GIVEN PASSAGE →
──────────────────────────────

Monday, March 29, 2010

Feeling so much better - how to say thank you and give back?

It is not lost on me that this is Holy Week, and I hope you have a very blessed Seder or Easter (or both). And for those of you who celebrate neither, then simply a very blessed week!

I decided to write BEFORE chemo this time, because it has been such an AWESOME week and it is way more fun to spread that kind of positive energy!

I believe that several things that contributed to this most incredible week:

I am finally pulling my head out of the sand and noticing more of what is going on around me.

Two things stood out:

I read a book called Making Toast. It is written by a father who moved in and helped to care for the young children of his daughter, after she died suddenly at 38. It was not as depressing as it might sound. And a line from the book stood out (at the risk misquoting this):

"You are not the first family to experience this, and you are better equipped than most to handle it."

I feel like that is so true of our family. Though this path isn't easy, it is much harder for many others, and we are very aware of that.

And, the priest on Sunday asked us to pray for an 8-year-old with a brain tumor. THAT was sobering.

So, I think I feel better because life is finally not "all about me."

My energy level is back to normal, and I've been thrilled to do very normal things. For example, we were invited to a birthday dinner party, said yes, actually were able to go, had a great time, and stayed till the end. On top of that, Tiron and I didn't think about cancer once that whole night. It was so fun; I am still carrying the glow from that!

I started my Chinese tea. It is truly (and maybe literally) wild. It looks like a bag full of things that my kids might gather from the woods: tree bark and twigs and dried mushrooms. You put it in a glass or ceramic pot, cover it with water, and cook it down slowly for about 3 hours. It leaves a woodsy smell in the house, which I don't mind, and I don't even mind the taste. The most difficult part is that I need to drink it at night, three hours after eating anything, so I am no longer snacking after dinner.

I wasn't sure whether this was doing anything, but at some point I realized that, since I started drinking the tea, my chest pains disappeared! Yay! (Both this time and two years ago, after starting chemo, I had strong chest pains every night.)

──────────────────────────────

EXERCISE 1 → In the blog post about feeling better during chemo, for how long is the Chinese tea cooked down?
EXERCISE 2 → Return the text of the blog post about feeling better during chemo, starting with "I wasn't sure" and going on through "pains every night.)".
EXERCISE 3 → Resume the blog post about feeling better during chemo, writing on from its last sentence.

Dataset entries
──────────────────────────────

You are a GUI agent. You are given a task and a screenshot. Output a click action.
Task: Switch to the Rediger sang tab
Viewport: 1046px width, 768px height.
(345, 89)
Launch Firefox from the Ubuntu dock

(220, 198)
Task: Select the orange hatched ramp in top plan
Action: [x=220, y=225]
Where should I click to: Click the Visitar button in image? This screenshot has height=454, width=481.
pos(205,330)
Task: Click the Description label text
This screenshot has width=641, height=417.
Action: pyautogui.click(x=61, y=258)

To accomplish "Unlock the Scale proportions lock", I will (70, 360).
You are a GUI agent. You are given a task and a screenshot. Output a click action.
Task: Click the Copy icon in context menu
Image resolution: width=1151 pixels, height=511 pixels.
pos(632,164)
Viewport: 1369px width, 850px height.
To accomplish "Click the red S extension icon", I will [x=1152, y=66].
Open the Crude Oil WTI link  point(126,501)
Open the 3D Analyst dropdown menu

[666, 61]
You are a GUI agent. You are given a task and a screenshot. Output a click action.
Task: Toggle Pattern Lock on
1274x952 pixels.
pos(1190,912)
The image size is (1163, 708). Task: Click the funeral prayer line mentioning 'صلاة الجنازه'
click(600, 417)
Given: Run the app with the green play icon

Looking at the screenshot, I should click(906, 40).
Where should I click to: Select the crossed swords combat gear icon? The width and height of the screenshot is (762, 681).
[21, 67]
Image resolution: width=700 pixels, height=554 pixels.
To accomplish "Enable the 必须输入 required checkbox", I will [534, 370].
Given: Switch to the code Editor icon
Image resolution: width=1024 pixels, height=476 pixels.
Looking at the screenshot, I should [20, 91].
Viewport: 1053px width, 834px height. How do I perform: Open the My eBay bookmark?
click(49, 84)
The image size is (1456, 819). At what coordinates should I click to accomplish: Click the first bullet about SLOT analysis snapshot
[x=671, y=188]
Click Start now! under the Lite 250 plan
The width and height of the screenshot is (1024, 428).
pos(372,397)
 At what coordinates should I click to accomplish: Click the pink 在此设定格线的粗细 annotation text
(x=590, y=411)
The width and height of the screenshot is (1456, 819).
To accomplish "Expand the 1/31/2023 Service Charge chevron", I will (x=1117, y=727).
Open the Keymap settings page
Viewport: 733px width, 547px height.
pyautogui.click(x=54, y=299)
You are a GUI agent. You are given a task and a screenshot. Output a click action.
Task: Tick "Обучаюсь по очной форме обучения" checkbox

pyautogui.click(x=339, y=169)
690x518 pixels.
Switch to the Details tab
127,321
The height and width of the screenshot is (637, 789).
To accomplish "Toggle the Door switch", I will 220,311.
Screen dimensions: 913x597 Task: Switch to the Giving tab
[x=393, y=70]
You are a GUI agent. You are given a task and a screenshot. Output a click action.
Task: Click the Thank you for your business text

──────────────────────────────

EXPECTED OUTPUT 1 → About 3 hours.

EXPECTED OUTPUT 2 →
I wasn't sure whether this was doing anything, but at some point I realized that, since I started drinking the tea, my chest pains disappeared! Yay! (Both this time and two years ago, after starting chemo, I had strong chest pains every night.)

EXPECTED OUTPUT 3 →
I started acupuncture. Since my surgery, I couldn't get off my duff to make any appointments with any kind of complementary medicine, including the acupuncturist I love (Kiiko Matsumoto). So Marilyn booked an acupuncture appointment for me with her acupuncturist (Marisa of Newton Center Acupuncture), then picked me up in her car and drove me there.

After the first appointment, I wasn't sure that anything shifted. But within an hour, I told someone to buzz off (in stronger language), which was really unlike me, and really freeing! Hmmmm. I ended up going back to Marisa (again, mostly out of laziness), and that time, within an hour afterwards (warning: possible oversharing!), food starting moving really quickly through my system. It was really wild. I do want to return to my own acupuncturist, but I have to say that I will first return to Marisa, mostly out of curiosity. I want to see what might happen next!

I have a couple other complementary medicine avenues I am doing as well, and lots of aromatherapy.

I ran into old friends, everywhere, and learned of some really cool connections among friends. All week, I kept running into people I've thought about but haven't seen in years. After a few days of this, it started to feel like that old show "This is Your Life." What a wild ride. I really loved seeing everyone!

I look pretty normal. Well, as normal as I look. For those of you who live outside Boston, I look pretty much the same as I always do. That helps!

The only downer -- and I'm not complaining! -- was that I have this sore throat that I can't seem to shake. I am one of those people who never gets sick (if you don't count cancer - ha ha) so I have a new appreciation for what everyone else goes through when they get a cold. For those of you who get colds, my apologizes if I haven't been as sympathetic to you as you needed! I had no idea you were that uncomfortable!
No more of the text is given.